With my own three children, supporting hundreds of mums in my job, plus 18 years as a Nanny and Nursery Nurse; I have worked with lots of teething babies and toddlers & would like to share my advice with you.


Lack of sleep and teething are two of the most widely discussed topics when you have a baby, and at some stage in the first 2 years, teething pain is likely going to cause some sort of issue with your baby’s sleep. Some babies cut teeth with relatively few signs or symptoms while others seem to suffer with every single one. The molars and canines are particularly painful in my experience, taking weeks of rumbling before they begin to cut.
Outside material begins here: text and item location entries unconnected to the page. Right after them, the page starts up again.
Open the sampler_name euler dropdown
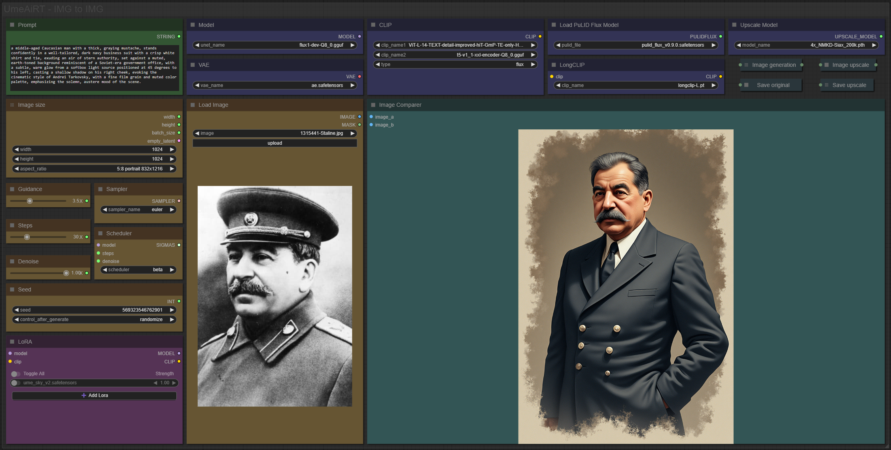Screen dimensions: 891x450 [x=138, y=210]
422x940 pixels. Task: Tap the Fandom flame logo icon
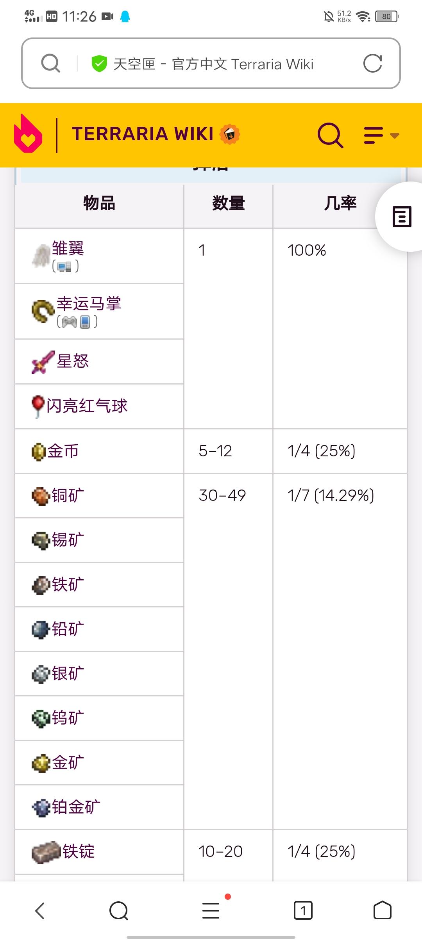[28, 134]
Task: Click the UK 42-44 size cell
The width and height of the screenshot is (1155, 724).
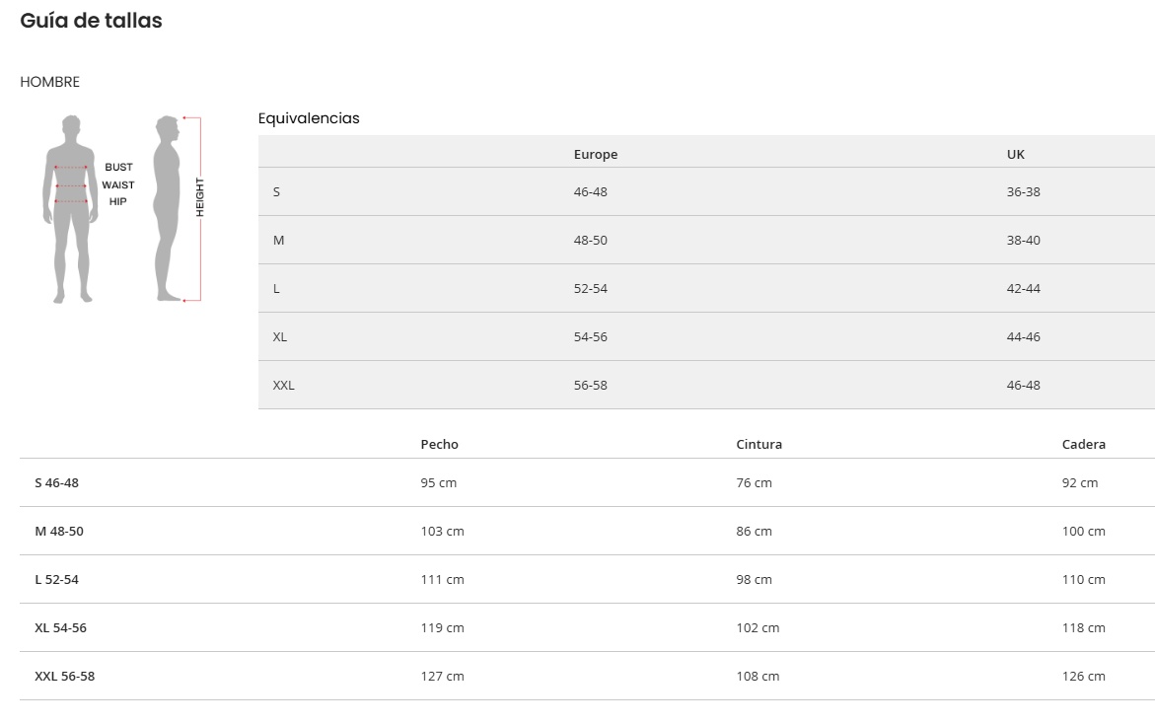Action: (x=1023, y=289)
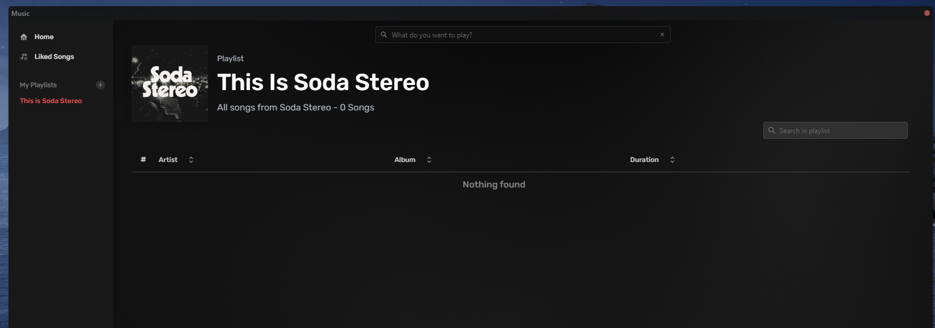935x328 pixels.
Task: Click the # column header
Action: coord(143,160)
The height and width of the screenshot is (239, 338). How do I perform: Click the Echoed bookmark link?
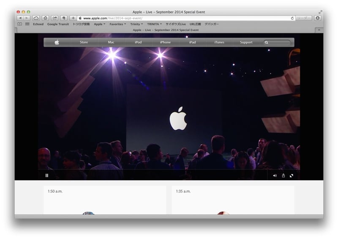[x=38, y=24]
Pain and crying are just one symptom of teething. There are various other signs that your baby is suffering from sore gums:

*More loose poos than normal

*A red, sore bottom

*Pulling at the ears

*Decreased appetite: refusing to drink her milk or eat solids


*Wanting to chew everything

*One or both cheeks being very red and hot to touch

*Generally whingy or unhappy

*Unexplained bouts of screaming hysterically which nothing you do seems to help relieve it

*Not sleeping well. Whinging or moaning in her sleep or waking up screaming

If your baby is showing at least three of the above signs then you can say with a fair amount of certainty that it is likely to be teething pain that is the problem. If your baby seems in pain but doesn’t show any of the above symptoms as well, then I would recommend that you talk to your doctor, pharmacist or health visitor for more advice.

Most adults will have experienced toothache or pain at some point in their lives, even if only with our wisdom teeth, but at least we understand and can self medicate accordingly!

A baby has no idea and the only way to let their parent know is to cry. For the majority of babies, teeth can take a long time to appear. They rumble in the gums, gradually pushing their way up before “erupting” (aptly named by dentists) and ‘cutting’ through the gums so that you can finally see and feel the sharp tip.

Teething can affect your baby in all sorts of ways:

*Unsettled sleep

*Refusing milk and/or solids because her mouth is too sore

*Irritable and bored easily with toys and activities


Her usual relaxed, happy, day to day personality may disappear completely when teething and you may have to deal with a grumpy, clingy baby, who refuses to eat and doesn’t want to let you out of her sight!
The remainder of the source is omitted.